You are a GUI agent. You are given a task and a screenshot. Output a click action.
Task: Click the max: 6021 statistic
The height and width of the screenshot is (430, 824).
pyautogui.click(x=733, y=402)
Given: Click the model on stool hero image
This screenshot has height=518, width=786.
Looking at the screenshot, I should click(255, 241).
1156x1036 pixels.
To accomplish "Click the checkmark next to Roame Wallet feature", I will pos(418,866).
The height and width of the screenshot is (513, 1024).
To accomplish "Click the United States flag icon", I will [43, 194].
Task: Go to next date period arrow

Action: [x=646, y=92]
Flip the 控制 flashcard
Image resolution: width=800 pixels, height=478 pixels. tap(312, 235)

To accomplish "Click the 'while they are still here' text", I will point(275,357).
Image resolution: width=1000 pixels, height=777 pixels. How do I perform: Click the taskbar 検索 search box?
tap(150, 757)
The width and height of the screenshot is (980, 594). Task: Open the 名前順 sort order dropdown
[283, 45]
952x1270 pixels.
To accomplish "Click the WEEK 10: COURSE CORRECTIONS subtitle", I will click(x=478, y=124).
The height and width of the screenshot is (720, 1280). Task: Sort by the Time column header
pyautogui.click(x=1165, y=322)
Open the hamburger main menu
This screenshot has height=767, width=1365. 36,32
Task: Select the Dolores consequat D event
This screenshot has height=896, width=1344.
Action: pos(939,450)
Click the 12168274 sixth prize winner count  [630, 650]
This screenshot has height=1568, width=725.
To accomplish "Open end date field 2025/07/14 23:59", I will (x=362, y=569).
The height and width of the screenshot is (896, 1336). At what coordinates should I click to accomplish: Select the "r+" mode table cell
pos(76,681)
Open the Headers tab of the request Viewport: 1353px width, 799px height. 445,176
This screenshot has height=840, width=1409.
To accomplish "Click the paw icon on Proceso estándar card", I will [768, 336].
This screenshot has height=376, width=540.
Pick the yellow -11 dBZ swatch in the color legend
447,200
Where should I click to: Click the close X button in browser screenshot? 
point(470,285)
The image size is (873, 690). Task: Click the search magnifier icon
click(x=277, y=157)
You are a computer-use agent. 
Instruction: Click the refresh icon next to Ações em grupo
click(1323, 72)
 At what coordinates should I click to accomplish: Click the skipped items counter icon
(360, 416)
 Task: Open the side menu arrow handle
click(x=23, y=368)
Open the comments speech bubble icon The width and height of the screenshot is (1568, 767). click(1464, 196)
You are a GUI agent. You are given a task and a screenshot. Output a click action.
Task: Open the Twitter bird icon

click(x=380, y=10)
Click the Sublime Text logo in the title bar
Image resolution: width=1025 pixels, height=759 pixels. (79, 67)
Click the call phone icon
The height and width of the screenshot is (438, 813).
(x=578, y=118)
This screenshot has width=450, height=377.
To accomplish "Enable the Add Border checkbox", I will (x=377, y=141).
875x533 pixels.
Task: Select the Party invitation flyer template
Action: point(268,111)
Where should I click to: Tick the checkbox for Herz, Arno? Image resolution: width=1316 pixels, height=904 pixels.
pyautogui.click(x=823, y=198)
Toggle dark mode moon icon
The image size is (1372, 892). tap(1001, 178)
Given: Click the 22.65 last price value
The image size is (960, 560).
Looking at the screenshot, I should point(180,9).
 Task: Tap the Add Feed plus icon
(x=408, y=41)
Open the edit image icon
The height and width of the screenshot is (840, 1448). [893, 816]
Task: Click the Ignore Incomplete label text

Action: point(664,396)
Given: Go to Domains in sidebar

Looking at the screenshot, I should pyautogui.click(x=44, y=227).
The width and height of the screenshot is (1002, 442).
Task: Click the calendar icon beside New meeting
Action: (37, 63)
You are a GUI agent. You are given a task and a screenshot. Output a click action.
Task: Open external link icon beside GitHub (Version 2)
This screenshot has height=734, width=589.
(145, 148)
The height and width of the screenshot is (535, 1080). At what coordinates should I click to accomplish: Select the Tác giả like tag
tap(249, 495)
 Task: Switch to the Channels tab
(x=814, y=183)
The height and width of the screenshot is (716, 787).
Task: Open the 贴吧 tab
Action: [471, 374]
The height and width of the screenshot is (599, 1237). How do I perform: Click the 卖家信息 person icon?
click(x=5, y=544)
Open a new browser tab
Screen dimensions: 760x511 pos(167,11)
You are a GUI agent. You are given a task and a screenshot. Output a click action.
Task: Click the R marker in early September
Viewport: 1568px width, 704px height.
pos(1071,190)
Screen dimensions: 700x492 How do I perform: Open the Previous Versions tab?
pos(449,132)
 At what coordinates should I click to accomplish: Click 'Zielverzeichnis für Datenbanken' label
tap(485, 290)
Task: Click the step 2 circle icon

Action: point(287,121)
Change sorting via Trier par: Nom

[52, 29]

# TASK BRIEF
Keeping each word as it stands, transcribe every entry.

# SOLUTION TO THIS TASK
You are a GUI agent. You are given a task and a screenshot. Output a click action.
Task: Click the max: 6021 statistic
The height and width of the screenshot is (430, 824).
pyautogui.click(x=733, y=402)
Given: Click the model on stool hero image
This screenshot has height=518, width=786.
Looking at the screenshot, I should click(255, 241).
1156x1036 pixels.
To accomplish "Click the checkmark next to Roame Wallet feature", I will pos(418,866).
The height and width of the screenshot is (513, 1024).
To accomplish "Click the United States flag icon", I will [43, 194].
Task: Go to next date period arrow

Action: [x=646, y=92]
Flip the 控制 flashcard
Image resolution: width=800 pixels, height=478 pixels. tap(312, 235)

To accomplish "Click the 'while they are still here' text", I will point(275,357).
Image resolution: width=1000 pixels, height=777 pixels. How do I perform: Click the taskbar 検索 search box?
tap(150, 757)
The width and height of the screenshot is (980, 594). Task: Open the 名前順 sort order dropdown
[283, 45]
952x1270 pixels.
To accomplish "Click the WEEK 10: COURSE CORRECTIONS subtitle", I will click(x=478, y=124).
The height and width of the screenshot is (720, 1280). Task: Sort by the Time column header
pyautogui.click(x=1165, y=322)
Open the hamburger main menu
This screenshot has height=767, width=1365. 36,32
Task: Select the Dolores consequat D event
This screenshot has height=896, width=1344.
Action: pos(939,450)
Click the 12168274 sixth prize winner count  [630, 650]
This screenshot has height=1568, width=725.
To accomplish "Open end date field 2025/07/14 23:59", I will (x=362, y=569).
The height and width of the screenshot is (896, 1336). At what coordinates should I click to accomplish: Select the "r+" mode table cell
pos(76,681)
Open the Headers tab of the request Viewport: 1353px width, 799px height. 445,176
This screenshot has height=840, width=1409.
To accomplish "Click the paw icon on Proceso estándar card", I will [768, 336].
This screenshot has height=376, width=540.
Pick the yellow -11 dBZ swatch in the color legend
447,200
Where should I click to: Click the close X button in browser screenshot? 
point(470,285)
The image size is (873, 690). Task: Click the search magnifier icon
click(x=277, y=157)
You are a computer-use agent. 
Instruction: Click the refresh icon next to Ações em grupo
click(1323, 72)
 At what coordinates should I click to accomplish: Click the skipped items counter icon
(360, 416)
 Task: Open the side menu arrow handle
click(x=23, y=368)
Open the comments speech bubble icon The width and height of the screenshot is (1568, 767). click(1464, 196)
You are a GUI agent. You are given a task and a screenshot. Output a click action.
Task: Open the Twitter bird icon

click(x=380, y=10)
Click the Sublime Text logo in the title bar
Image resolution: width=1025 pixels, height=759 pixels. (79, 67)
Click the call phone icon
The height and width of the screenshot is (438, 813).
(x=578, y=118)
This screenshot has width=450, height=377.
To accomplish "Enable the Add Border checkbox", I will (x=377, y=141).
875x533 pixels.
Task: Select the Party invitation flyer template
Action: point(268,111)
Where should I click to: Tick the checkbox for Herz, Arno? Image resolution: width=1316 pixels, height=904 pixels.
pyautogui.click(x=823, y=198)
Toggle dark mode moon icon
The image size is (1372, 892). tap(1001, 178)
Given: Click the 22.65 last price value
The image size is (960, 560).
Looking at the screenshot, I should point(180,9).
 Task: Tap the Add Feed plus icon
(x=408, y=41)
Open the edit image icon
The height and width of the screenshot is (840, 1448). [893, 816]
Task: Click the Ignore Incomplete label text

Action: point(664,396)
Given: Go to Domains in sidebar

Looking at the screenshot, I should pyautogui.click(x=44, y=227).
The width and height of the screenshot is (1002, 442).
Task: Click the calendar icon beside New meeting
Action: (37, 63)
You are a GUI agent. You are given a task and a screenshot. Output a click action.
Task: Open external link icon beside GitHub (Version 2)
This screenshot has height=734, width=589.
(145, 148)
The height and width of the screenshot is (535, 1080). At what coordinates should I click to accomplish: Select the Tác giả like tag
tap(249, 495)
 Task: Switch to the Channels tab
(x=814, y=183)
The height and width of the screenshot is (716, 787).
Task: Open the 贴吧 tab
Action: [471, 374]
The height and width of the screenshot is (599, 1237). How do I perform: Click the 卖家信息 person icon?
click(x=5, y=544)
Open a new browser tab
Screen dimensions: 760x511 pos(167,11)
You are a GUI agent. You are given a task and a screenshot. Output a click action.
Task: Click the R marker in early September
Viewport: 1568px width, 704px height.
pos(1071,190)
Screen dimensions: 700x492 How do I perform: Open the Previous Versions tab?
pos(449,132)
 At what coordinates should I click to accomplish: Click 'Zielverzeichnis für Datenbanken' label
tap(485, 290)
Task: Click the step 2 circle icon

Action: point(287,121)
Change sorting via Trier par: Nom

[52, 29]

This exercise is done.